Back to Talks

Untangling Data Ownership, Provenance, and Privacy

Van Lindberg Dykema Cox Smith

Audience level: Intermediate
Topic area: Misc

Description

We are firmly in the world of "big data," where more data is almost always considered better. But sometimes our instincts as programmers or data scientists run afoul of laws that decree that too much data, or data from the wrong source, is illegal. This talk is an exploration of three legal situations - ownership, provenance, and privacy - where the law restricts which data we can use.

Abstract:

We live in the world of "big data," where more data is almost always considered better. Data is usually seen as a raw material - the stuff from which models are built and decisions are made. We may not know, see, or even care where the underlying data comes from. We just want to answer our questions and make our recommendations. But sometimes our instincts as programmers or data scientists run afoul of laws that decree that too much data, or data from from the wrong source, is illegal. This talk is an exploration of three situations - ownership, provenance, and privacy - where the law restricts which data we can use.

Ownership

We sometimes think of data as just "facts," existing outside of any sort of ownership or legal structure. But the law doesn't always see it that way. Sometimes observations are owned by those who observe and sometimes by those who are observed.

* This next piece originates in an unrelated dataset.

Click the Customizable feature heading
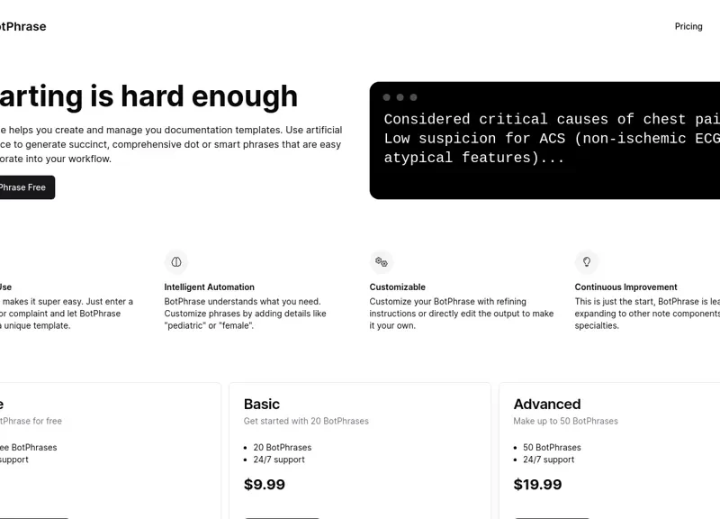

There are certain types of data, such as market-moving information, that may be legal or illegal to use depending on how you learned it. What are the laws that govern data ownership in the US and EU, and how does that affect what sorts of agreements and protections we need in place even before we can start asking questions?

Provenance

Once we have established ownership, there is the difficulty of proving where we learned certain pieces of information, and tracking that metadata through a processing pipeline. We also need to build in controls into certain sorts of data applications, because there are also some types of information that are legal to use when separated, but may be illegal when brought together under certain circumstances.

Privacy

A key driver for a lot of our data law is the privacy of certain types of information about people. This goes by different names, such as "PII" (Personally Identifying Information) or "PHI" ("Protected Health Information"), but the concept is the same: some types of data are considered so private or so prone to misuse that they cannot be collected or, if they are collected in the course of business, are protected from disclosure and certain types of use. The problem is that the boundary of what is considered private changes all the time based upon both the law and our ability to de-anonymize datasets. What is considered private in the US and in Europe, and how is that changing? What does protecting privacy mean for a data pipeline?